In this project, we will analyze the Tooth Growth Data that comes with R. As we review the characteristics of the data, we will also provide statistics and confidence intervals on the data.
Let’s load and review the data and the structure.
data("ToothGrowth")
str(ToothGrowth) # Provides information about the structure of the data
## 'data.frame': 60 obs. of 3 variables:
## $ len : num 4.2 11.5 7.3 5.8 6.4 10 11.2 11.2 5.2 7 ...
## $ supp: Factor w/ 2 levels "OJ","VC": 2 2 2 2 2 2 2 2 2 2 ...
## $ dose: num 0.5 0.5 0.5 0.5 0.5 0.5 0.5 0.5 0.5 0.5 ...
Quick peek into the data reveal that we have 3 variables (columns); len (length), supp (supplement) and dose and 60 observations (rows).
Let’s check if all the elements are valid or do we have missing elements.

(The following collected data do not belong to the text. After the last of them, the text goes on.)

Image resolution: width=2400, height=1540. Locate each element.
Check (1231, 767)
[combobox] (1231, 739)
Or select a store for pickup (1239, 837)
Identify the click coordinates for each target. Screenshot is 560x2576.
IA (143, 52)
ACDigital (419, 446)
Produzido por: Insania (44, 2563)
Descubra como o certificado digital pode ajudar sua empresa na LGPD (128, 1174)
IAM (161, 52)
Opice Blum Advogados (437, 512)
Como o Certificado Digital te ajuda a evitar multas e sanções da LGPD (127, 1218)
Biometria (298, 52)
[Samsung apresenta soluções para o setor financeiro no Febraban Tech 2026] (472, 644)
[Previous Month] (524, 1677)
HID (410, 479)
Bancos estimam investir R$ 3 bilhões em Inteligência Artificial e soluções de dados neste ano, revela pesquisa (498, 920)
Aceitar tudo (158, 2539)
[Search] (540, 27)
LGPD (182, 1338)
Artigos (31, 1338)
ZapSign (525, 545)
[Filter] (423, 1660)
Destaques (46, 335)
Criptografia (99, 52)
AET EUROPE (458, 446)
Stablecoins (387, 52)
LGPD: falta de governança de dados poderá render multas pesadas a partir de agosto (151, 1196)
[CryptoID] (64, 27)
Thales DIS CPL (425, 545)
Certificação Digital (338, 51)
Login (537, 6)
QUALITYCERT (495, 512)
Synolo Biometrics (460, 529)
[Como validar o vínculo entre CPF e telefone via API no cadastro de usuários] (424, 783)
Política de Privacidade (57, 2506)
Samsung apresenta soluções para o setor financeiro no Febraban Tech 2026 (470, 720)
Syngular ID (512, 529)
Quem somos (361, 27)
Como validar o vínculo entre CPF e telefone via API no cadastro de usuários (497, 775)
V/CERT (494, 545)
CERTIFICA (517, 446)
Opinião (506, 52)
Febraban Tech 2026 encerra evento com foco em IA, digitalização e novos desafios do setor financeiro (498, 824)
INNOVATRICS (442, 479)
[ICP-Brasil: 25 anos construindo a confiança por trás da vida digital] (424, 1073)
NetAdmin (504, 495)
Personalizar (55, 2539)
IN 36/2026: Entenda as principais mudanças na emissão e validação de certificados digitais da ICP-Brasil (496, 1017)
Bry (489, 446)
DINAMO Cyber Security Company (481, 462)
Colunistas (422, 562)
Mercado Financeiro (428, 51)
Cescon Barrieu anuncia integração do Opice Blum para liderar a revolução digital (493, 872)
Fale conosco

any(is.na(ToothGrowth)) # Checks if there is any missing 'NA' values
## [1] FALSE
The result indicates that we don’t have any ‘NA’ values in the dataset.
summary(ToothGrowth) # Gives statistical information about the data
## len supp dose
## Min. : 4.20 OJ:30 Min. :0.500
## 1st Qu.:13.07 VC:30 1st Qu.:0.500
## Median :19.25 Median :1.000
## Mean :18.81 Mean :1.167
## 3rd Qu.:25.27 3rd Qu.:2.000
## Max. :33.90 Max. :2.000
The supp field has two category levels; OJ and VC levels. 30 values each. At this point, the natural question is if there is any correlation between len and dose. We can create a scatter plot to compare the average of each supplement for every dose.
d<- ToothGrowth
# Plot the data points
p<- ggplot(d, aes(x=dose, y=len, color=supp)) +geom_point()
p<- p + labs(title="Length vs. Dose by Supplement") + labs(x="Dose")+labs(y="Length")
p <- p+ theme(plot.title = element_text(hjust = 0.5))
# Group data by supp and dose then take average
d %>% group_by(supp, dose) %>% summarise(mean(len)) -> d_summary
colnames(d_summary)<- c("supp","dose","len")
# Plot the trend line
p<- p+ geom_line(data=d_summary,aes(group=supp,colour=supp))
print (p)
Looking at this plot, for doses less than 2, OJ treatment is better than Vitamin C treatment. The result delivers better average. For dose=2, either treatment delivers the same result in the population.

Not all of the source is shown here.